• Text extract:
Coming from a very different quarter, Zbigniew Brzezinski considered the specific possibility of a tripartite Russian confederation, consisting of Russia, Siberia, and the Far East. This structure suited a Western agenda to limit Russian power, but it may also end up constituting an historical inevitability in one form or another. An economic advisor to Putin, Andrey Illarionov, supposedly summed up the challenge in 2002 by noting that Russia ‘occupies 11.5 per cent of the world’s territory, it has 2.32 per cent of the global population total, and its share of world gross domestic product is 1.79 per cent in terms of purchasing power parity and 1.1 per cent at market exchange rates. The unavoidable conclusion here is a cruel one. Human history has no precedent of a gap this wide between “territorial power” and economic “insignificance” holding for any extended length of time.’
At about the same time, Fiona Hill and Clifford Gaddy took up the economic cost of supporting Siberia and the Far North and concluded that Russia would do best to concentrate its resources in European Russia: ‘For reasons of economic efficiency, Russia needs to “shrink distance and grow warmer” by having people move back to the western and southern regions of the Russian Federation and away from Siberia.’ The authors did not suggest abandoning the vast territories to the east, just not spending undue amounts trying to develop and support them.
More recently, under Putin, there has been less support, if any, within Russia for pulling back from remote territories. In fact, public statements challenging the borders of the Russian Federation were made a criminal act in December 2013. But having that law on the books will not stop much larger historical processes at work. Russia has already retreated from its peak size before the First World War to roughly the same territory that it occupied in the middle of the 17th century. What is the next step?
A close look at the current Russian Federation administrative map becomes suggestive in this context. I have in mind not the jigsaw puzzle of 83 subjects, but the eight large districts created by Putin’s administration in 2000 to centralise Moscow’s command of the unwieldy number and nature of the Federal subjects. Like the maps that Sykes and Picot drew through the ruins of the Ottoman Empire, and like those approved by Lenin and Stalin at about the same time, these arbitrary divisions may end up taking on a life of their own a decade or a century or two from now.

• What you need to do:
According to the passage about Russia's territory, when were public statements challenging the borders of the Russian Federation made a criminal act? Rely only on the passage about Russia's territory, not on the data.

• Source material:
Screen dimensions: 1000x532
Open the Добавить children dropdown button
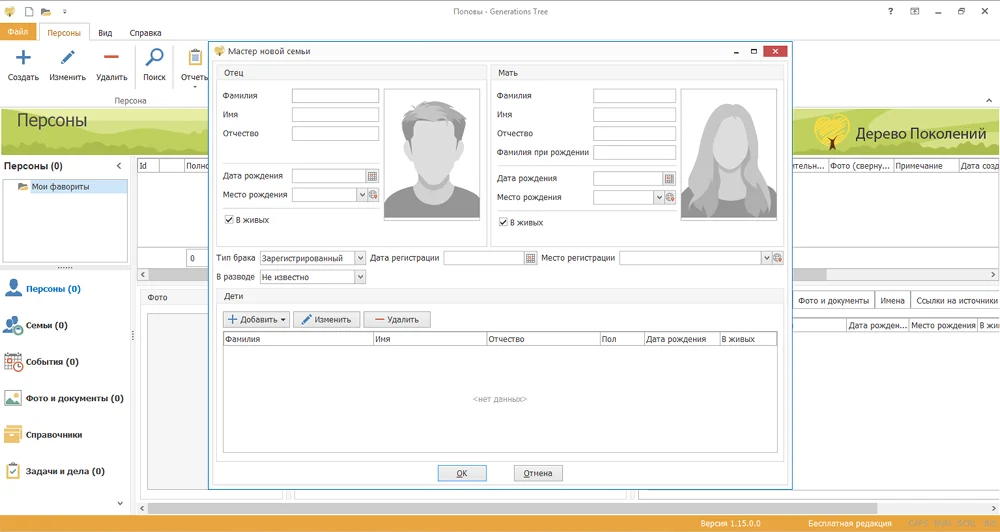click(256, 320)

• Written response:
December 2013.